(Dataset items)
--*--

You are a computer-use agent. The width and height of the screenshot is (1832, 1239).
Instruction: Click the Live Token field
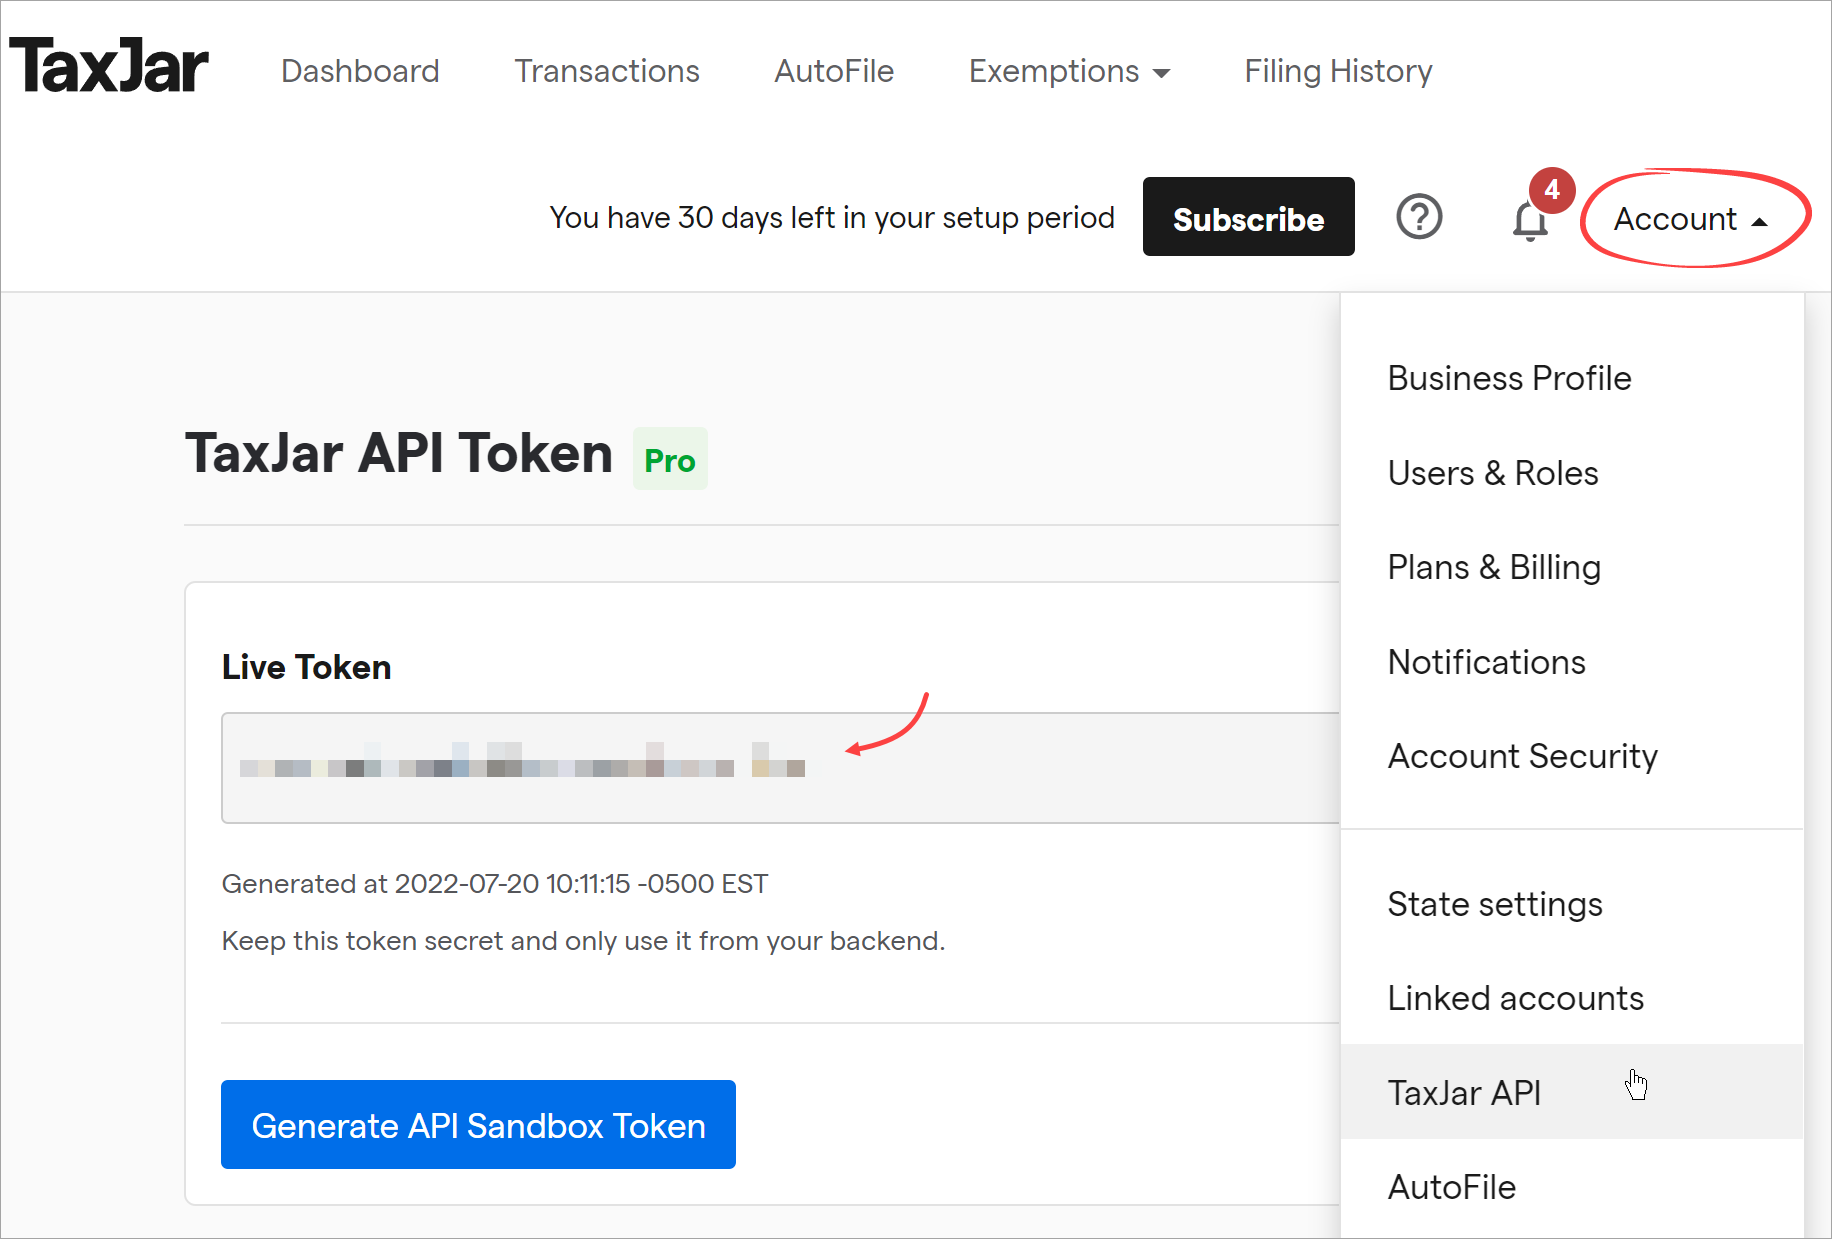780,768
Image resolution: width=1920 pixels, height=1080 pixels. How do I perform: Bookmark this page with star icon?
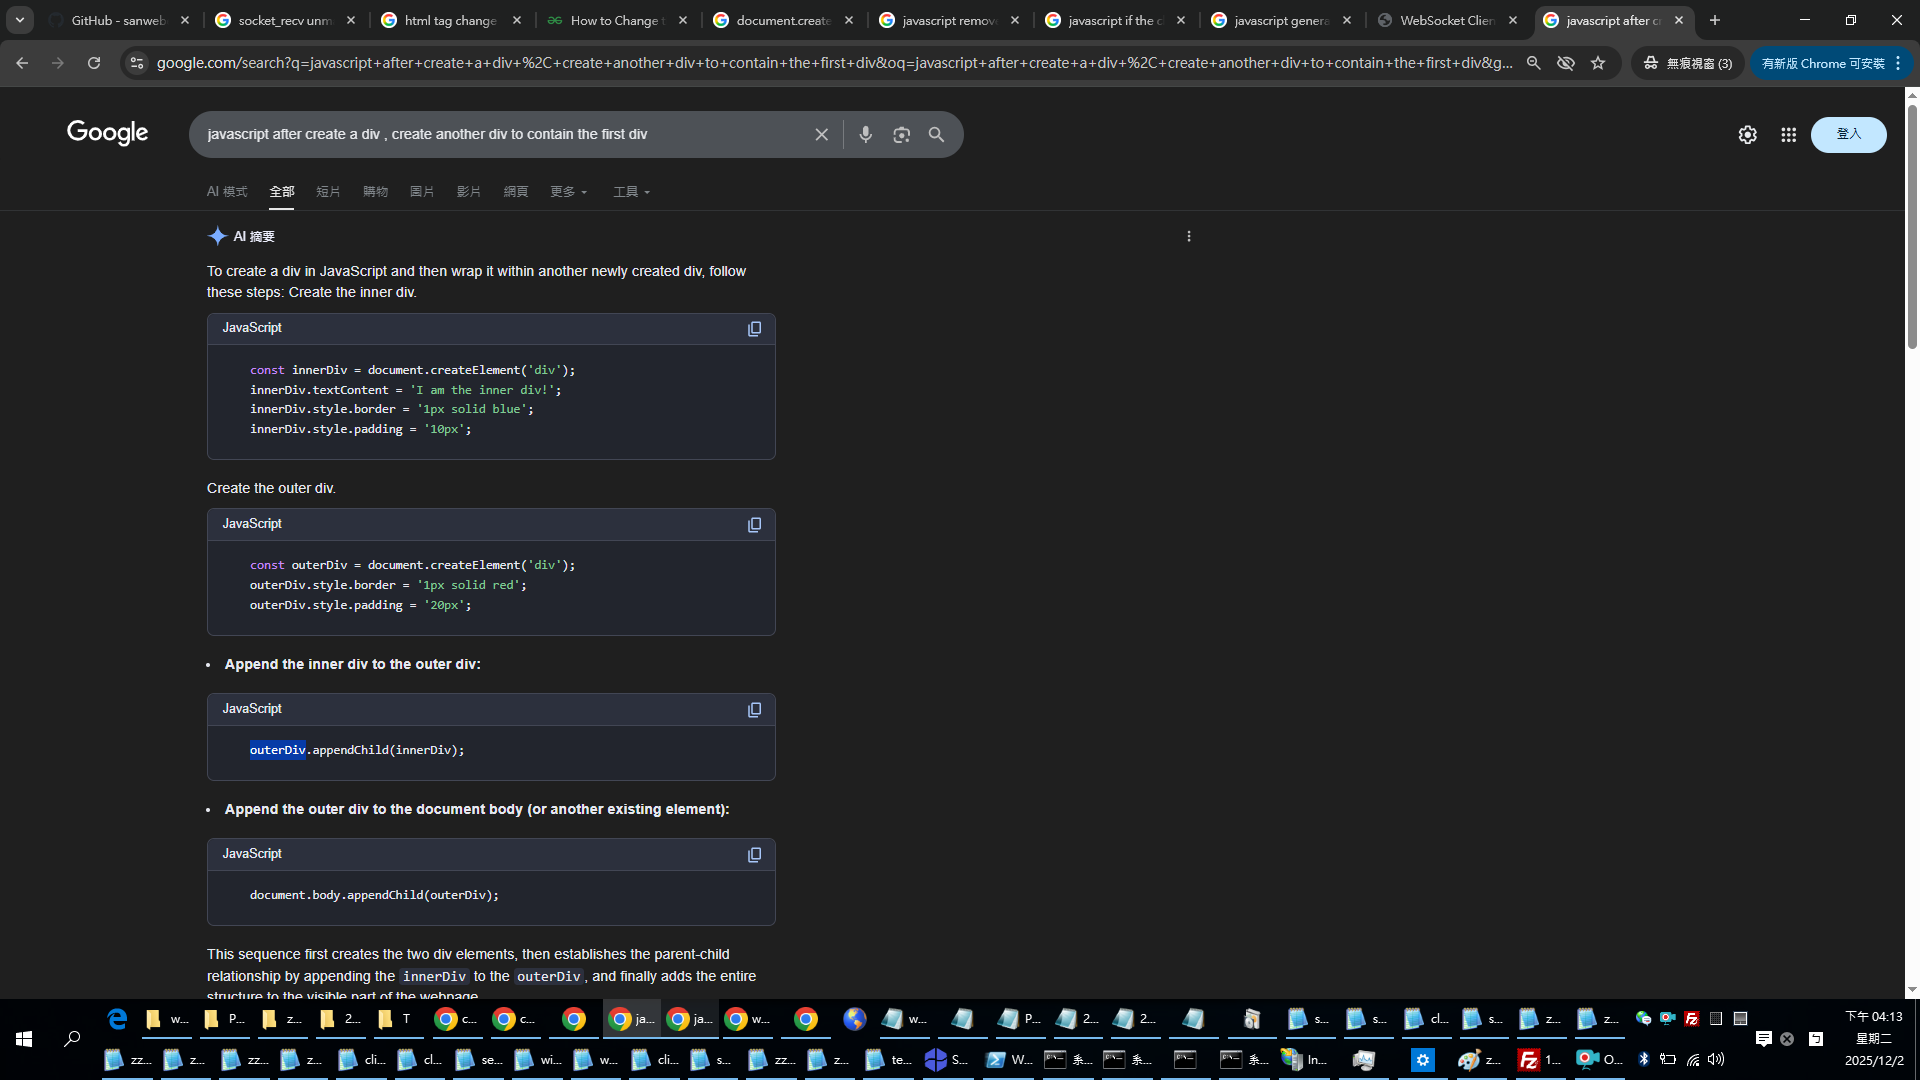click(1598, 63)
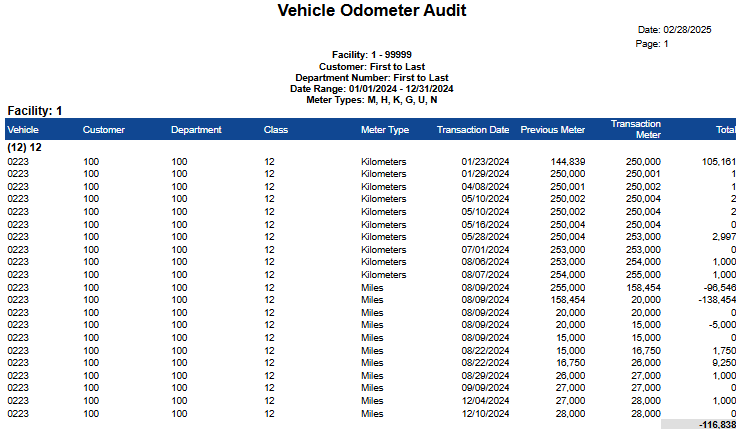Click the Vehicle Odometer Audit title
The width and height of the screenshot is (744, 429).
pos(372,11)
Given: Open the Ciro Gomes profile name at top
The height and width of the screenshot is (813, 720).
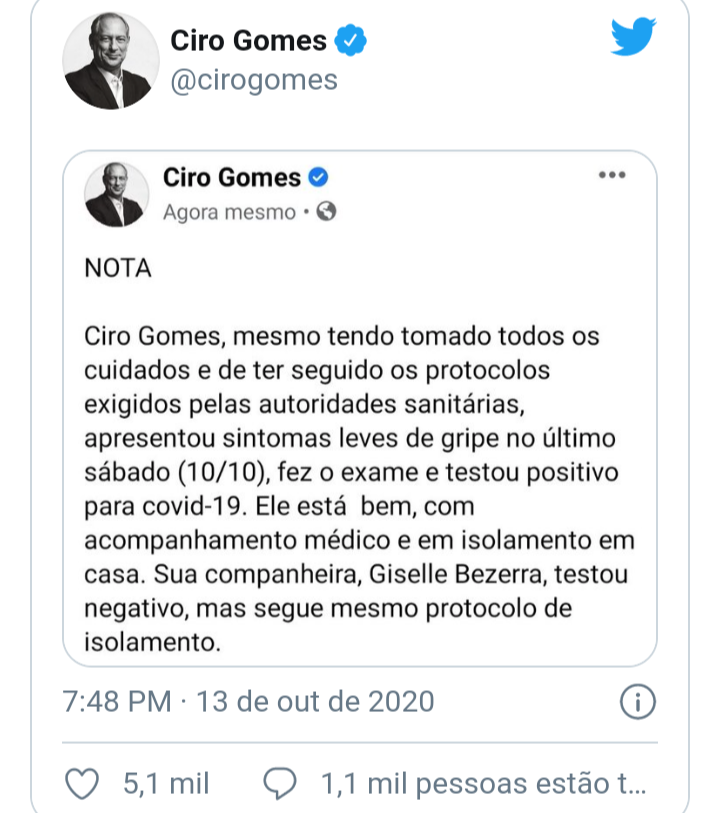Looking at the screenshot, I should 248,41.
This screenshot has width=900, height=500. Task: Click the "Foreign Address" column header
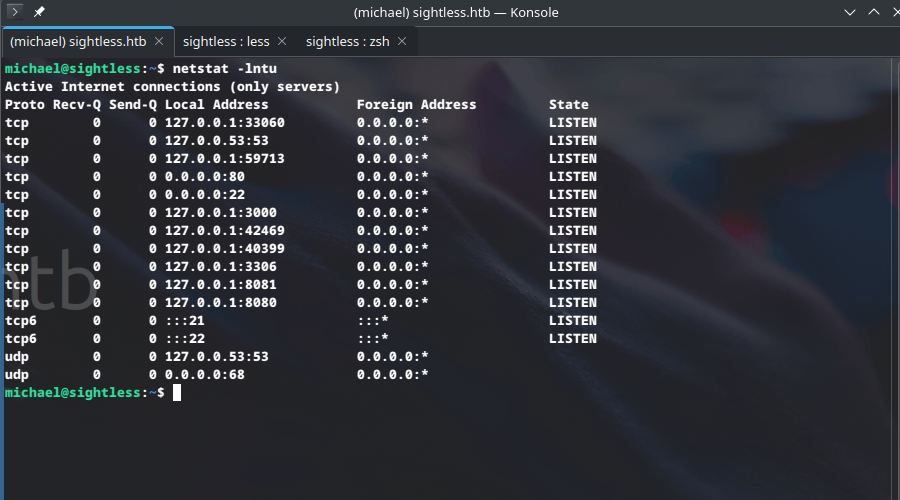click(416, 104)
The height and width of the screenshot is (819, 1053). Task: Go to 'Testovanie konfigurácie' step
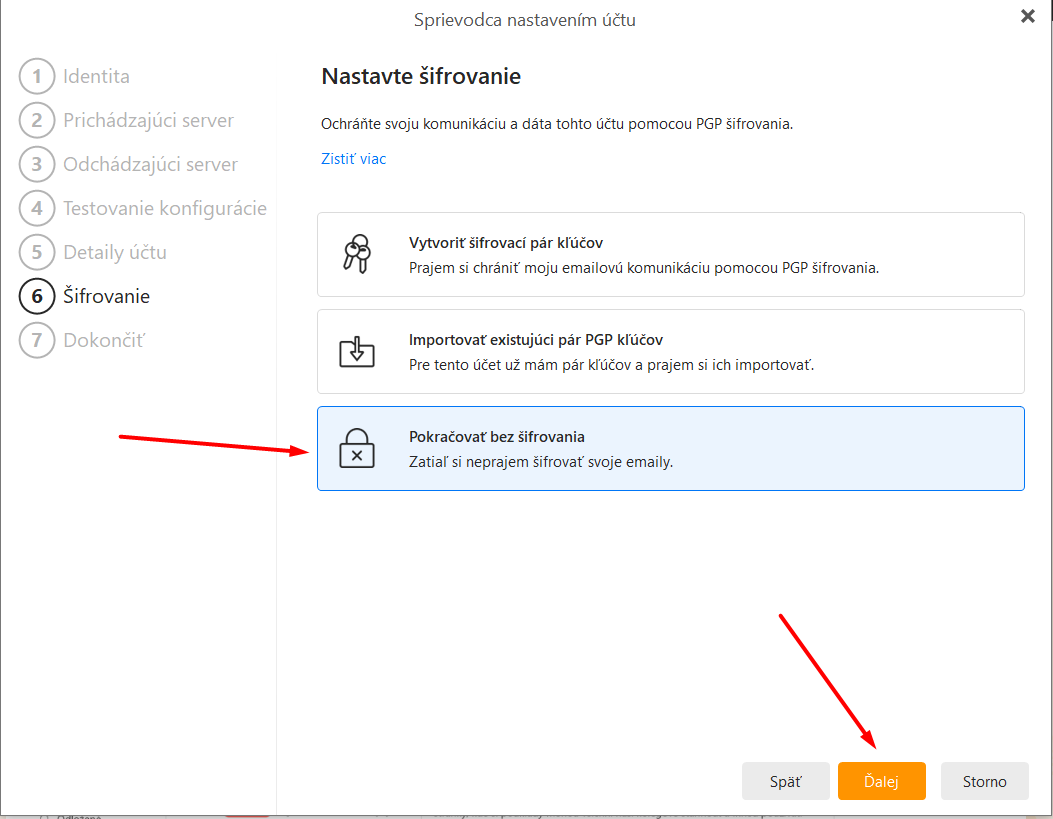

--*--

• _To be done_:
Find every line in the entries above that contains the string "height", treating uppercase and lowercase as different, and copy each of those lines.

• _Reply_:
You are a computer-use agent. The width and height of the screenshot is (1832, 1239).
Image resolution: width=1920 pixels, height=1080 pixels. How do I perform: Bookmark this page with star icon?
The width and height of the screenshot is (744, 429).
The height and width of the screenshot is (813, 720).
This screenshot has width=900, height=500. Task: Click the "Foreign Address" column header
The height and width of the screenshot is (819, 1053). Task: Go to 'Testovanie konfigurácie' step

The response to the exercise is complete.